Even after his resignation as Surveyor-General, Parsons continued working as a surveyor for Thomas Penn. In 1750, at the request of Penn, he and the new Surveyor-General Nicholas Scull surveyed and laid out the town of Easton, Pennsylvania. Parsons moved into the newly created town of Easton. Among the notable features of Parsons's design was the Great Square, which is today known as Center Square.

In 1751, four surveyors, John Watson and Parsons of Pennsylvania, and John Emory and Thomas Jones of Maryland, surveyed what would later be known as the Transpeninsular Line, the north-south border between what would become the states of Delaware and Maryland.

In 1755, Parsons was commissioned as a major under Lieut. Col.
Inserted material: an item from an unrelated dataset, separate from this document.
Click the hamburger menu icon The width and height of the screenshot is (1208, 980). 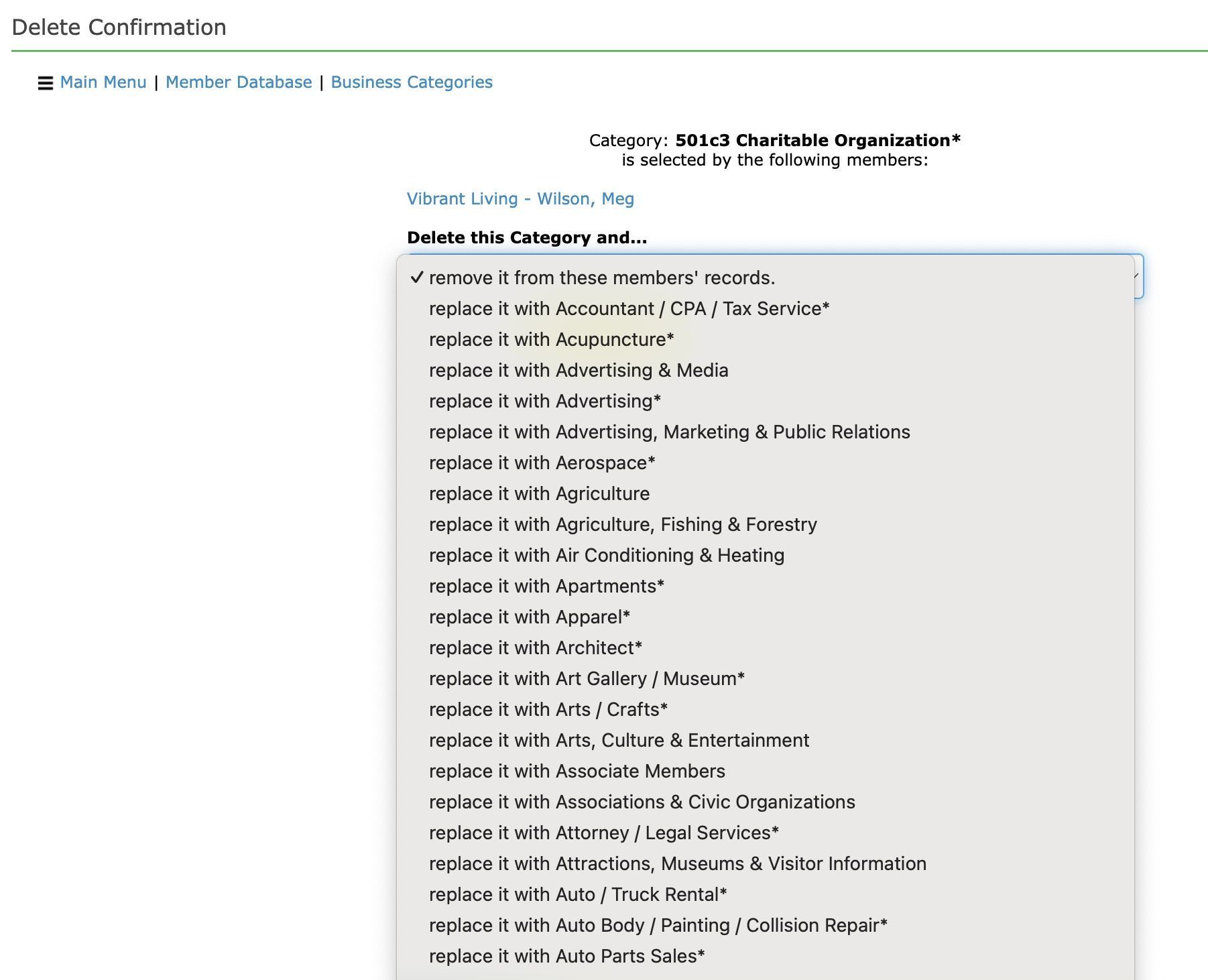(x=44, y=83)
Conrad Weiser as raids from the French and Indian War grew closer to Easton. He helped care for displaced settlers and briefly oversaw the city's defenses.

In early 1757, Parsons's house, which would later be known as the Parsons-Taylor House was completed. He grew ill and his health declined, so he spent the summer at the shore before returning home to Easton. On 22 or 17 December 1757, Parsons died.

Parsons was buried at the German Reformed Church Cemetery in Easton, which was later cleared to make way for the Easton Area Public Library. His grave still stands outside the front of the library.